Commenting on news that Oxford Brookes is in advanced talks with the University of Law that will see the private provider take over the LPC, Crisp warned “how do you assure the quality of student experience when you have no control over the centre itself. In terms of the provision of careers advice to students, for example, would they have access to these services?”

Crisp added that if the deal means that students can complete the LPC course “then of course it is good news” but warned that some students who had been due to enrol in September were “jumping ship” and coming to BPP as students “have lost confidence in the institution”.

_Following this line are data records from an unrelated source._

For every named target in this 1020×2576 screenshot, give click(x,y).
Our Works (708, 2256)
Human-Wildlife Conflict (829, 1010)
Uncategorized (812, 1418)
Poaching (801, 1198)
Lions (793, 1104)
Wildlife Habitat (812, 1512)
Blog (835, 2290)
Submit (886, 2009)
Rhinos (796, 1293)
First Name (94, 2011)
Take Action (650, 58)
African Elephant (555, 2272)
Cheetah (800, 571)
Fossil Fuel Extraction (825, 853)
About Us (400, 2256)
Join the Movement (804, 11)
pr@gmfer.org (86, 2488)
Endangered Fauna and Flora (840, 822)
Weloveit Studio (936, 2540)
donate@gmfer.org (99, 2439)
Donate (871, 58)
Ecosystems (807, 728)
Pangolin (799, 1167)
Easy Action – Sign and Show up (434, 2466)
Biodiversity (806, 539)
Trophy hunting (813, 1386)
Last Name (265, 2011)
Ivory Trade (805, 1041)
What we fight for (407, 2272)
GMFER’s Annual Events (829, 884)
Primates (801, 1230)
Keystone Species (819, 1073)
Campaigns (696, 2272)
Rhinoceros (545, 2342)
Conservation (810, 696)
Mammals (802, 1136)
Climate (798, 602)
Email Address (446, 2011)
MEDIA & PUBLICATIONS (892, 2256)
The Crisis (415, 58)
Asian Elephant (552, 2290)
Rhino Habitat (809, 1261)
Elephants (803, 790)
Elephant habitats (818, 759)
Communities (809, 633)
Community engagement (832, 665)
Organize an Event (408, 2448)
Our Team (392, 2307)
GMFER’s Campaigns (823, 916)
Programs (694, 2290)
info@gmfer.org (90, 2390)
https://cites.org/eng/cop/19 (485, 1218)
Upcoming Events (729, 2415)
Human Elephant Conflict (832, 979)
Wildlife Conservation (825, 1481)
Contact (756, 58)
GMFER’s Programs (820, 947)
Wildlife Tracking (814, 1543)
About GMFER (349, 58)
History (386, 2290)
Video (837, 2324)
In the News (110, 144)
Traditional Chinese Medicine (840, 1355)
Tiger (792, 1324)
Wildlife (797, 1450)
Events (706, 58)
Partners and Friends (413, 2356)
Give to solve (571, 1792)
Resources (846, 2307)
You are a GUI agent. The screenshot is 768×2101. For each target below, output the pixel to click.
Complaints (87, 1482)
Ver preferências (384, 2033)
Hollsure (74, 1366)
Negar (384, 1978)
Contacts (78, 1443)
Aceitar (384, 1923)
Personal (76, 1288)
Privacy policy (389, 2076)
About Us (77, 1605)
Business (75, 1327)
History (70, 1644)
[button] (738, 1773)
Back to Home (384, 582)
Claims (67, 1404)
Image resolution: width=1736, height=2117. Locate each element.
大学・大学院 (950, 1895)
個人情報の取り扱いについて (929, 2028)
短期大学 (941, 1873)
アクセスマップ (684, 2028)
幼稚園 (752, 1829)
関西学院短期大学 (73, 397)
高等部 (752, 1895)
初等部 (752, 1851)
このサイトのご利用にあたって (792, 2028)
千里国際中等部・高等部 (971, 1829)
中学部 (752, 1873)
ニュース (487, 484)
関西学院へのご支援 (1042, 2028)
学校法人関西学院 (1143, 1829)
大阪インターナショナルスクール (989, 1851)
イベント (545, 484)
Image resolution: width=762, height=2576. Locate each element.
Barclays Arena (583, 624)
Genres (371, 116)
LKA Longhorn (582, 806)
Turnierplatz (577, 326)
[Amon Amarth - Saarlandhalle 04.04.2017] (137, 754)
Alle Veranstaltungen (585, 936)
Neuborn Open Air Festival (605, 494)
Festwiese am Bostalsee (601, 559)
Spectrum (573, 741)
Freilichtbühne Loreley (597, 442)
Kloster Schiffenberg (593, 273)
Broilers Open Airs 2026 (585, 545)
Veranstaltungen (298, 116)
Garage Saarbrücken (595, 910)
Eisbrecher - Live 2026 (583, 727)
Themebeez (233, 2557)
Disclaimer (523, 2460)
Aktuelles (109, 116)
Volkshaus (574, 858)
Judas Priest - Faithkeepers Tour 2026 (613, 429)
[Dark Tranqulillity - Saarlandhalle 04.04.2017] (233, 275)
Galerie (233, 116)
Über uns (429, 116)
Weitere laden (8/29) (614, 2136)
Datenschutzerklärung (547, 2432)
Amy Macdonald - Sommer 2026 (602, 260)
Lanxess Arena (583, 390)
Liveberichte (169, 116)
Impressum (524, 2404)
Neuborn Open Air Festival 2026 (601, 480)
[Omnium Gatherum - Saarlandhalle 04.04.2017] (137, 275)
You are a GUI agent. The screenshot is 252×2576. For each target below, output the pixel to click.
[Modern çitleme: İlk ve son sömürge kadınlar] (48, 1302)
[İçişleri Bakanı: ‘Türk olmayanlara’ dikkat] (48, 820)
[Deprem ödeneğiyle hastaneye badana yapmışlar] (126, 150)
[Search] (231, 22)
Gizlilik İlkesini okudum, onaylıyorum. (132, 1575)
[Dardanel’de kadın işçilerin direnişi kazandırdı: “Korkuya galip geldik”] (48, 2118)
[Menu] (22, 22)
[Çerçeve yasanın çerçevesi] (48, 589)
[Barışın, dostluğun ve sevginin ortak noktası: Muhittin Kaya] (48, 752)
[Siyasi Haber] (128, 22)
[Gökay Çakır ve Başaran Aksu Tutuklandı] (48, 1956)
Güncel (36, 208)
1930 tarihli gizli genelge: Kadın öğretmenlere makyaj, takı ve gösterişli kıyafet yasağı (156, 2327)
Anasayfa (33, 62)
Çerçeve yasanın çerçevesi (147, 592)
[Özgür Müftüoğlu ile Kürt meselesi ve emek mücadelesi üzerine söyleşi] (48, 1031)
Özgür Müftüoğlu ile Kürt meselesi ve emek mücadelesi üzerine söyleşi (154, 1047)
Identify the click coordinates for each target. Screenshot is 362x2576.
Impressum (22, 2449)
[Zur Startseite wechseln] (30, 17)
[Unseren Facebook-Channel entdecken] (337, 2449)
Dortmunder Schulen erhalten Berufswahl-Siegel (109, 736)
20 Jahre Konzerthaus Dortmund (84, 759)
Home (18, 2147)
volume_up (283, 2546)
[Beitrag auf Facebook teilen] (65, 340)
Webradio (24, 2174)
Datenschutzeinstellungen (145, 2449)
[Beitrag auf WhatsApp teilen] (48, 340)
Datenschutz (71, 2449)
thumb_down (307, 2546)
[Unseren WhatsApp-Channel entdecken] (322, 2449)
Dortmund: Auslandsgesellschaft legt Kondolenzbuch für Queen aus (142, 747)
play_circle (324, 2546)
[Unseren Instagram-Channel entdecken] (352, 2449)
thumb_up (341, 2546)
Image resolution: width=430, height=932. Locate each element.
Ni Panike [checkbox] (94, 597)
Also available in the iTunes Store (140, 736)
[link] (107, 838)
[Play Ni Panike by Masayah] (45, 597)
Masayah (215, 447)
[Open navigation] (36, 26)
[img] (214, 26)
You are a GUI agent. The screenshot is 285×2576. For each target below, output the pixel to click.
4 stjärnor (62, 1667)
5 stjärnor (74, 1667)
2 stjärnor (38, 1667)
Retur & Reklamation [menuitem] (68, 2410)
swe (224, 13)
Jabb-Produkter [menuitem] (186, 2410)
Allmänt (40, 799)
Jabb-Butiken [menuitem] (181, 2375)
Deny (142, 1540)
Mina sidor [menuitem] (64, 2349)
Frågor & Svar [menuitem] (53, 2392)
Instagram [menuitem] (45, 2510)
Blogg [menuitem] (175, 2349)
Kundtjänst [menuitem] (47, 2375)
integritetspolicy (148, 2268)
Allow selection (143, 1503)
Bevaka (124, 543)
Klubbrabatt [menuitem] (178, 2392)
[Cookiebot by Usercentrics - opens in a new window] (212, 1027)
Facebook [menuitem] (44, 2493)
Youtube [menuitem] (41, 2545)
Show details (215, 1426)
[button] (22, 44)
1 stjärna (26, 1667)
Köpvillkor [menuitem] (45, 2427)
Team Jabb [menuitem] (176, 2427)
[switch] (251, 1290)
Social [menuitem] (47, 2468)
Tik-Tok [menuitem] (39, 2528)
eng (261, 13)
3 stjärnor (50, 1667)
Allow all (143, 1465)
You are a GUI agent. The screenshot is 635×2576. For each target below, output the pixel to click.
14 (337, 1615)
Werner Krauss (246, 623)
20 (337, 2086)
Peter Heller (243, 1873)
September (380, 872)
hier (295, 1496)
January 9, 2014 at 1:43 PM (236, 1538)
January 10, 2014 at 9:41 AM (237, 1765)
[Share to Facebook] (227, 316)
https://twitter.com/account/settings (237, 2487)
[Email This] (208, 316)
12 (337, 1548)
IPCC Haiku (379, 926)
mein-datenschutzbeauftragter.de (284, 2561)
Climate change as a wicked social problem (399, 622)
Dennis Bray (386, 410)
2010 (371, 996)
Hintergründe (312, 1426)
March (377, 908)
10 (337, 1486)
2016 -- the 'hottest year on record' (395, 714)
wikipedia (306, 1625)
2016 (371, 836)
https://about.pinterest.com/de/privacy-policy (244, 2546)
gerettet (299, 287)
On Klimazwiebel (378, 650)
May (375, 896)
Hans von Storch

Other providers have also offered to accommodate Oxford Brookes students, with Nottingham Law School tweeting this morning “@NLSLaw Oxford Brookes students: our LPC maps into your existing course. Call us & we can help you apply to SRA to complete Year2 with us 0115 8484460”.

Students were outraged last week when informed of Oxford Brookes’ decision to stop teaching the LPC from this summer, meaning that part-time students who enrolled this year were to be left in limbo.

Last week Professor Meryll Dean, head of the school of law, said: “Following a recent consultation, a decision has been made to close Oxford Brookes’ LPC to further recruitment.

“The LPC is a respected course taught by committed staff, but unfortunately a steady decline in applications over the past five years has meant that the programme is no longer tenable. This decline in applications is one which is mirrored nationally across the sector.”

Despite the questions hanging over the future of the course, an open day for prospective GDL and LPC students is still being advertised on Oxford Brookes’ website.

Following the news last week, Oxford Brookes law students wrote an open letter, hosted on Lawyer2B, to university management expressing their dismay at the course’s discontinuation (7 March 2013).